Thank you very much.

Operator

Your final question comes from the line of Brad Zelnick of Deutsche Bank. Your line is open.

O
BZ
Brad ZelnickAnalyst

Great. Thanks so much for fitting me in. And I'll just start by saying I can't remember a Q1 ever being this exciting. Larry, we've talked about a lot of the reasons why you win in cloud infrastructure, especially by addressing areas of the market where your competitors can't even reach. But in light of many high-profile cyber incidents lately, can you talk about how being more secure, not just in being so highly automated as you've already discussed, but how being more secure is helping to win some of these very large OCI deals especially in the U.S. and other governments around the world? Thank you.

LE
Lawrence EllisonChairman & CTO

Thank you for the question. I will be discussing two main topics at Cloud World on Tuesday: multi-cloud and security. First, I'm declaring that we are eliminating passwords entirely. They are easily hacked, and attempts to improve them have only made the situation worse. Instead, I will simply enter my email, and the computer will recognize me and log me in without the need for a password. If my family can recognize me, there's no reason a computer can't do the same.
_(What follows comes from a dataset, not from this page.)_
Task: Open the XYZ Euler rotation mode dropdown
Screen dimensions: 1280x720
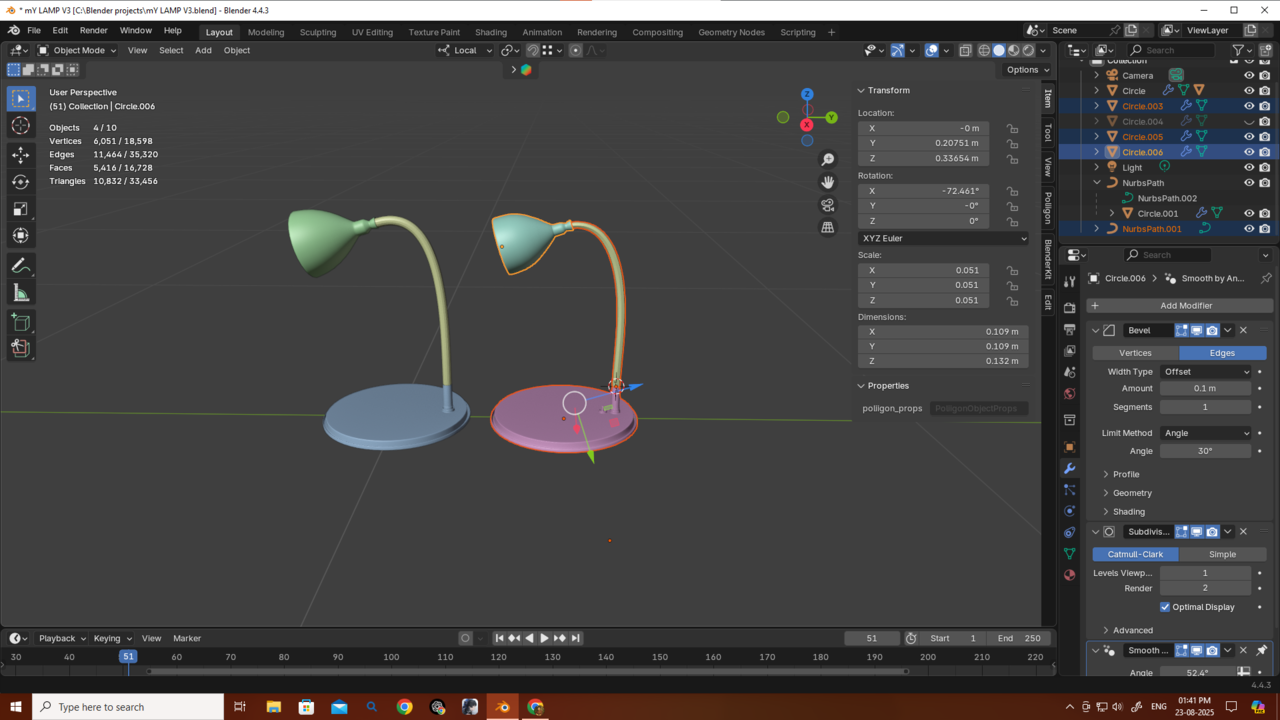Action: coord(943,239)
Additionally, we are introducing Zipper, our Zero Trust Packet Routing technology, which enhances the security of our network communications. Biometric authentication will make it much harder for fraudulent users to access our systems. Users can opt for various methods of biometric authentication, like fingerprint or facial recognition, making it a convenient option. Furthermore, Zero Trust packet routing will authenticate users at every level, keeping data secure by simplifying network security and separating it from configuration. Automation is also crucial, as it reduces human error, which often leads to cyberattacks. The autonomous database eliminates the risk of configuration mistakes made by human database administrators. Moreover, code generation—where programs are automatically created instead of manually written—reduces the chances of security vulnerabilities and ensures applications remain operational despite disasters. Overall, incorporating Zero Trust packet routing, biometric authentication, automation, and code generation are vital strategies in winning the cyber war. We need better defensive technology to match the growing threat from cybercriminals and state actors. We must strengthen our computer systems, and thankfully, advancements in AI-based security systems are providing us with the tools needed to counter these threats effectively.

BZ
Brad ZelnickAnalyst

Amazing, Larry. Look forward to learning more this week in Vegas.

KB
Ken BondHead of Investor Relations

Thank you, Brad. Thank you, Larry. A telephonic replay of this conference call will be available for 24 hours on our Investor Relations website. Thank you for joining us today. And with that, I'll turn the call back to Sarah for closing.

Operator

Thank you. This concludes today's conference call. We thank you for joining. You may now disconnect your lines.